(Supplied passage Opens)

I’m not quite sure who dubbed Sylvia Miles’ voice—or whether she did it herself—but she sounds like Helen trying to sound like an Italian trying to speak in Hindi. This is coupled with political incorrectness. In one scene she greets Ralhan with “My Idlee, Dowsaaa!” punctuated by (what else) a summersault.

 

3.

 

Two foreign master thieves communicating in Hindi is more than enough, perhaps, so Col. Columbus, John Saxon’s character, is left mute. Saxon speaks in sign language throughout the film and only Dharmendra, or S. S. Kumar, understands sign language. So he translates for others. This raises a question. Dharmendra was never meant to be on the island in the first place. He cheated his way in, taking another invitee’s place. How exactly had the master thieves planned on communicating with Columbus without Dharmendra?

 

In the latter half Saxon’s character acquires an added shade of complexity. He dies and because the tribals on the island feel they heard him scream after his death they dress up the dead body and worship it as their god. He still doesn’t get any dialogue though.

 

4.

 

Let’s address the question of how Dharmendra gatecrashed the gathering. One must give credit where it’s due. Shalimar is possibly the only Hindi movie where Dharmendra doesn’t fool anyone by disguising himself as a Sikh. Yes, he dons a fake beard and moustache and wears a turban, pretending to be the son of Raja Bahadur Singh— yet another master thief who was invited but, sadly, shot before he could make the trip. However, after a day of watching him conspicuously pilfer trinkets from under their eyes everyone bursts into laughter when he claims to be royalty. Why they then allow him to enter the Steal-The-Shalimar Contest, instead of sending him off to be treated for kleptomania, is a mystery. Must be the sign language.

 

5.

 

Coming back to voices, when Dharmendra says “Sir John” he sounds either as if he is saying “Mausi (Aunt)” in Sholay or “Kuttay (Dog)” in every other movie. Aman is less versatile. She addresses everyone in that sultry whine she had perfected in her time in Bollywood, a studied mix of complaint and seduction.

 

6.

 

Harrison displays so much serenity in the middle of all of this that one wonders whether he was wearing earplugs. There is mild amusement writ on his face, which may have come naturally, and a detachment that makes you suspect he was actually mentally rehearsing lines for the Duke of Norfolk.

 

7.

 

The Shalimar ruby itself is assigned an intriguing fictional history. Existing since Vedic times (whenever that may be), it was taken by Alexander and then returned to Chandragupta Maurya by Seleucus I. Then it went missing and was discovered in Srinagar’s Shalimar Gardens by the Mughals. From here it went to the Portuguese and then the English. Then it went missing again. The newspaper clipping that informs us of this is from UK’s Sunday Mirror. The headline reads: “Who Has Plucked The 100 Crore Rupee Plum?”

 

The “100 Crore Rupee Plum” which actually looks like a snazzy red disco ball that got cut all wrong. This makes for great tragicomedy when juxtaposed with expressions of anguish on the faces of people who die trying to procure it, to the tune of Mera Pyar Shalimar. They don’t look like they’ve lost it because of the stone. They just look mad.

 

8.

(Supplied passage Closes)

Exercise:
Continue the Shalimar review from its last line onward. The rows after the Shalimar review have nothing to do with what you are asked.

(Entries shown Opens)

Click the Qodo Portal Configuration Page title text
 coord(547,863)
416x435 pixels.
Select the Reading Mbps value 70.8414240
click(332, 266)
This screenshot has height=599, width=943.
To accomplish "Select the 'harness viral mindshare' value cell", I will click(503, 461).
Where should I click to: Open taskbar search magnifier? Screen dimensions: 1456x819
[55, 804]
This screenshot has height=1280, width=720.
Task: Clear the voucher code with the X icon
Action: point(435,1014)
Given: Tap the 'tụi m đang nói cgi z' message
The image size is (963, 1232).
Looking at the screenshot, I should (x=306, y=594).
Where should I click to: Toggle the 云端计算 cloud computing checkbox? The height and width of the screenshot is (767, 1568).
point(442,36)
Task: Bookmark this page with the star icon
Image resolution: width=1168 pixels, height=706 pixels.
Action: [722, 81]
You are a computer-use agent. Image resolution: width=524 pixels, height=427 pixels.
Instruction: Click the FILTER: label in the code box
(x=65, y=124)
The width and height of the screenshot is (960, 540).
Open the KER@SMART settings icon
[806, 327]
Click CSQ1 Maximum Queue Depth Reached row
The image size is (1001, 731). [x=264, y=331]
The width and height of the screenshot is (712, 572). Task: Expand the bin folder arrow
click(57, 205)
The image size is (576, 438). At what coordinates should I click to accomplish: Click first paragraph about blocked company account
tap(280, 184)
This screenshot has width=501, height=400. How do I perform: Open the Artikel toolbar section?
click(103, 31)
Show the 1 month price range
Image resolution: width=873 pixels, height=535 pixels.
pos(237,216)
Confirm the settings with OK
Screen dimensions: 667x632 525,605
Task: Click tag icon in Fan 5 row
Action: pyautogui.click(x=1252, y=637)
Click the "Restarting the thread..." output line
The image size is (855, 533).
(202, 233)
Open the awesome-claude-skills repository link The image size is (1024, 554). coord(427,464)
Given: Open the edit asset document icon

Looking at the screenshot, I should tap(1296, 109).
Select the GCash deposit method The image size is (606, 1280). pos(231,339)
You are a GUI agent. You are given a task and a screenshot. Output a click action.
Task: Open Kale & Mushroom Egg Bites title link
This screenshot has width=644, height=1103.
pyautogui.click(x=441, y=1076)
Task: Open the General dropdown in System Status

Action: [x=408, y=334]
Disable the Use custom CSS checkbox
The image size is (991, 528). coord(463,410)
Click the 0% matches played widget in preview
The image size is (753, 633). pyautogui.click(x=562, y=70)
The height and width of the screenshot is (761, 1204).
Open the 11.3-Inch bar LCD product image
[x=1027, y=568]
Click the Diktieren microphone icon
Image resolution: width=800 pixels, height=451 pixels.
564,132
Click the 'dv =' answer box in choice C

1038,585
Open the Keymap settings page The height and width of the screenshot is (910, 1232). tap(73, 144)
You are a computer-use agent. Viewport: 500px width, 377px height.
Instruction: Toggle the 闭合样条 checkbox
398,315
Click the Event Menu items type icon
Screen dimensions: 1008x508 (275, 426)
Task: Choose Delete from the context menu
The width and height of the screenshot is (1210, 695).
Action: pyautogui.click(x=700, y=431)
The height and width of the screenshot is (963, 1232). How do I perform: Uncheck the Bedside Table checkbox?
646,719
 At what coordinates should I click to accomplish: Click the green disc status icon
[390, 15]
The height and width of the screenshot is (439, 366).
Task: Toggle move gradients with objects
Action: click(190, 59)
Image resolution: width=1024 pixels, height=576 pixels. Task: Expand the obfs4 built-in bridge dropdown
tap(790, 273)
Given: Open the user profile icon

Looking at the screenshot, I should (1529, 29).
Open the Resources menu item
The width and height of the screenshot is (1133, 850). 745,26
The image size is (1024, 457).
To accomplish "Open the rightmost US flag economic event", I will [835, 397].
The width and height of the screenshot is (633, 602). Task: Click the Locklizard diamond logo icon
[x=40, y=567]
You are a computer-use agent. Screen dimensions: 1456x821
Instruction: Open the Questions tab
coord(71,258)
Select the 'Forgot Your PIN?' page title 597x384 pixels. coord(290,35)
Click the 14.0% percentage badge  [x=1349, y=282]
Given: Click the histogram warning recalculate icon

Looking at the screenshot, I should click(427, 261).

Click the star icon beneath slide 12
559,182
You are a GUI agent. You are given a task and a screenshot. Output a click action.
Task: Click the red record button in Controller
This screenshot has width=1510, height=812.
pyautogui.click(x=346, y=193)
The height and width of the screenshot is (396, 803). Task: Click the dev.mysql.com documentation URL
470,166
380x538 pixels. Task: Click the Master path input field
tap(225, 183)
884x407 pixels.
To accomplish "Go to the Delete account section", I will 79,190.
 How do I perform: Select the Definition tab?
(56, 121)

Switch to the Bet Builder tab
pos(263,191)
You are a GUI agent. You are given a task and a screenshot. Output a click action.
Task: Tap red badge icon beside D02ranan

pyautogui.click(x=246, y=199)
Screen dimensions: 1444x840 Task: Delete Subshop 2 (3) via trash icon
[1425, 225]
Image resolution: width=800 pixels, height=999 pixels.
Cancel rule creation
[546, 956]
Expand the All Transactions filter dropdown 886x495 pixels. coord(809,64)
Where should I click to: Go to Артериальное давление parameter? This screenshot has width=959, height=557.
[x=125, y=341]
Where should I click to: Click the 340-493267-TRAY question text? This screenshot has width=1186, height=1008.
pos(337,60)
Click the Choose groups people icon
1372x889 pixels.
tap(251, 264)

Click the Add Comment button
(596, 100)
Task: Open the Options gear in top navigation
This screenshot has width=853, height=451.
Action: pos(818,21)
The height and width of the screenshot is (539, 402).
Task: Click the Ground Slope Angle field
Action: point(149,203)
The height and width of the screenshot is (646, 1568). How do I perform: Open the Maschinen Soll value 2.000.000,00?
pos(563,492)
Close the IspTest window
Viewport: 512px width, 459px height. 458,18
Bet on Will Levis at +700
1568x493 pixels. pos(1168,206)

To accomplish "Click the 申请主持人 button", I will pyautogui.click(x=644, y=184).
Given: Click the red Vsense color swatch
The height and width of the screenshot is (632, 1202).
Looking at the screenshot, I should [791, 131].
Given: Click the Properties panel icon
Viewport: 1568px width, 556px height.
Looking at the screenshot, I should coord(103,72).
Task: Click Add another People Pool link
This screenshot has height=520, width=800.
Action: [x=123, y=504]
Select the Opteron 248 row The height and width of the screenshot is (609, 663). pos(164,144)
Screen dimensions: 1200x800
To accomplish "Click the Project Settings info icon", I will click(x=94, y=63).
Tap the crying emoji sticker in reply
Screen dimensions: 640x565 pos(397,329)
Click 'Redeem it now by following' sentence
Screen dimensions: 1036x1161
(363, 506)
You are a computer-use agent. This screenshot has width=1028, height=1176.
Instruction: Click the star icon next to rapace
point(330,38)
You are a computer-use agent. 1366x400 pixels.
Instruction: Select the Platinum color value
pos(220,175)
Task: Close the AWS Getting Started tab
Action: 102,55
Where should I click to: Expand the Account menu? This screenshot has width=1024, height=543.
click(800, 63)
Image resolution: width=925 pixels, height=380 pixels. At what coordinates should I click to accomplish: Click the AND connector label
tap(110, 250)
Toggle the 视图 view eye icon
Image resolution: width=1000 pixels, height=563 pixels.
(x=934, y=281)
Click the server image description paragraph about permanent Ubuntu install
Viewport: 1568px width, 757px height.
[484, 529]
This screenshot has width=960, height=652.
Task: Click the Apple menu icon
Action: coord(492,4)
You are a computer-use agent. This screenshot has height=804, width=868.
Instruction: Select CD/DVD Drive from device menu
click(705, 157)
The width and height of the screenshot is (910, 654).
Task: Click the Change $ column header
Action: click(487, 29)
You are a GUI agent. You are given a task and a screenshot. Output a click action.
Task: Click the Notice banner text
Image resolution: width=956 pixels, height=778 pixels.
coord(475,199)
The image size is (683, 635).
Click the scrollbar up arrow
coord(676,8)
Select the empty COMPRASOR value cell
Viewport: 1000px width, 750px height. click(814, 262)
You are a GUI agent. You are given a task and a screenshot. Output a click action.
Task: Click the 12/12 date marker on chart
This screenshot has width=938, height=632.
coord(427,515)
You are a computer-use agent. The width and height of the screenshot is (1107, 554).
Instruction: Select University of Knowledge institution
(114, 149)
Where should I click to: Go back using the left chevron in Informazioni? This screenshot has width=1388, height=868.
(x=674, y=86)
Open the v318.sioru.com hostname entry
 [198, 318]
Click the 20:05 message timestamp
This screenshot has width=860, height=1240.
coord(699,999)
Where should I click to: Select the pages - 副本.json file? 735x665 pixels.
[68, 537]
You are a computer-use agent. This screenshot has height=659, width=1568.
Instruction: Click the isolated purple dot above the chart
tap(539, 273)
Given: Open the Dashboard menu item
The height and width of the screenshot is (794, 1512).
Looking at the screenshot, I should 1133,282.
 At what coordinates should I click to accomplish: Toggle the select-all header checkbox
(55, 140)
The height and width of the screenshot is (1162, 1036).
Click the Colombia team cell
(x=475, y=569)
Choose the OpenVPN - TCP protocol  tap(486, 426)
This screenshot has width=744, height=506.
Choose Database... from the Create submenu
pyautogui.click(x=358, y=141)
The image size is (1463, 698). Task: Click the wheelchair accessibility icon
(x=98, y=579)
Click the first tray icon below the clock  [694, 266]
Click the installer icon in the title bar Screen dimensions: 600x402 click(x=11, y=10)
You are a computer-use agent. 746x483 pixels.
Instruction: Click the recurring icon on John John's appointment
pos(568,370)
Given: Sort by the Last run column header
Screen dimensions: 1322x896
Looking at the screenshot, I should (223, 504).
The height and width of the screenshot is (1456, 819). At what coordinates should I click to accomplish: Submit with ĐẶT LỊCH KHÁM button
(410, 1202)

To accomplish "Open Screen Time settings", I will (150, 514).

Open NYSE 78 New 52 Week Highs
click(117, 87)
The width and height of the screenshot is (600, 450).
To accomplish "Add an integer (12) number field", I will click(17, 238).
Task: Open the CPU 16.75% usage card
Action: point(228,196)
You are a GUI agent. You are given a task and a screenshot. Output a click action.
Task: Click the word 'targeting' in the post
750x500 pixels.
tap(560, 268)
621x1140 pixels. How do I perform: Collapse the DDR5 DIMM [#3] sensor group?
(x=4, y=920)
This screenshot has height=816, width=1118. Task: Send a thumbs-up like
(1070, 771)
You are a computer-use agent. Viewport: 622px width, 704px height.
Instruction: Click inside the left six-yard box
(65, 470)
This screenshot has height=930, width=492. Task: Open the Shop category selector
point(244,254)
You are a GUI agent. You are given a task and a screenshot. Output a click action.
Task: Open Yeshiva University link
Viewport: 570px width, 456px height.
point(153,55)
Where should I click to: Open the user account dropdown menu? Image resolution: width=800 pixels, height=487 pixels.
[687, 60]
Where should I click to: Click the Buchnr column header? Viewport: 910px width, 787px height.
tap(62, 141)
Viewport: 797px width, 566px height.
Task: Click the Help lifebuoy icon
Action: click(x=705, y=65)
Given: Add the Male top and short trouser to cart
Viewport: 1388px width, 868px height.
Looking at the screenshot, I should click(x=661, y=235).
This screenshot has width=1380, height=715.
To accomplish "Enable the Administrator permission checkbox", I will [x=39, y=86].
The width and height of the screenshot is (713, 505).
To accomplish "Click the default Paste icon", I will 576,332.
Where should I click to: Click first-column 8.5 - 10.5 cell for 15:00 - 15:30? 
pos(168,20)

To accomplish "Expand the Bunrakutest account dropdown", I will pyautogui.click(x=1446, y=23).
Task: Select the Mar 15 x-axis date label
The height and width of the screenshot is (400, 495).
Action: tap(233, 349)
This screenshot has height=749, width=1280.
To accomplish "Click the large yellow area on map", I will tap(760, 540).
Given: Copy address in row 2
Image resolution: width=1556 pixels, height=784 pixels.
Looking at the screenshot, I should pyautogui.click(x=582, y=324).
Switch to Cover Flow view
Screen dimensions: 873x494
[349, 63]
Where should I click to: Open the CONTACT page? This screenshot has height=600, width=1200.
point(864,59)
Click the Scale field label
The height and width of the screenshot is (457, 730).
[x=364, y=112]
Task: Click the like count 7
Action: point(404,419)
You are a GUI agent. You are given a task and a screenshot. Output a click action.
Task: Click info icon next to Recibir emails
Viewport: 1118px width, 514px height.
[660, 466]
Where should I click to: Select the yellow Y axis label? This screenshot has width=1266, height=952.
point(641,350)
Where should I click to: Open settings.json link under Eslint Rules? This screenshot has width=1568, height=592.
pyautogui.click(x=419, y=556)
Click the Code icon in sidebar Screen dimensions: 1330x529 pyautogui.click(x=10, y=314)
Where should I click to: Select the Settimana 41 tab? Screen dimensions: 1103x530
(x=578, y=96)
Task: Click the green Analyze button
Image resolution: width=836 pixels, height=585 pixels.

(Entries shown Closes)

Written response:
In the end, Dharmendra is a CBI officer. We learn of this because he tells Aman that he had squandered her life’s savings and eloped with some American girl not because he didn’t love her, but because he had to get the Shalimar ruby back for the CBI. He tells her this casually, before saying into the phone purposefully: “This is Agent 3694”.

 

9.

 

The tribals under Sir John’s command—he saved 45 of them from death so now they’re his slaves for life—are a cosmopolitan lot. Some of them resemble Africans, some East Asians, and one of them is Mudhu B. Shetty. Shetty, better known as Fight Master Shetty, or, simply, Fighter Shetty—an iconic Hindi film stuntman and action choreographer—would often appear in the action sequences he created as a dark bald hulking goon who would be beaten up by heroes half his size. Here he merely glowers in snatches, in a ridiculous outfit that makes him look like a Red Indian at a fancy dress ball. There is no explanation for this, and viewers unacquainted with the cryptic genre that is the Hindi masala movie may be at a loss as to why, in the middle of so many scenes depicting tribals in ridiculous ways, they are repeatedly confronted with shots of Shetty glaring at them angrily.

 

Enlightenment arrives at the climax, which comprises a fight between Dharmendra and Shetty who ambushes him—and the audience—with a sword in one hand and a spear in the other. It then dawns that the previous shots were simply Shah’s way of saying: “Here is Shetty. He may be dressed like the next enslaved tribal but wait and see.”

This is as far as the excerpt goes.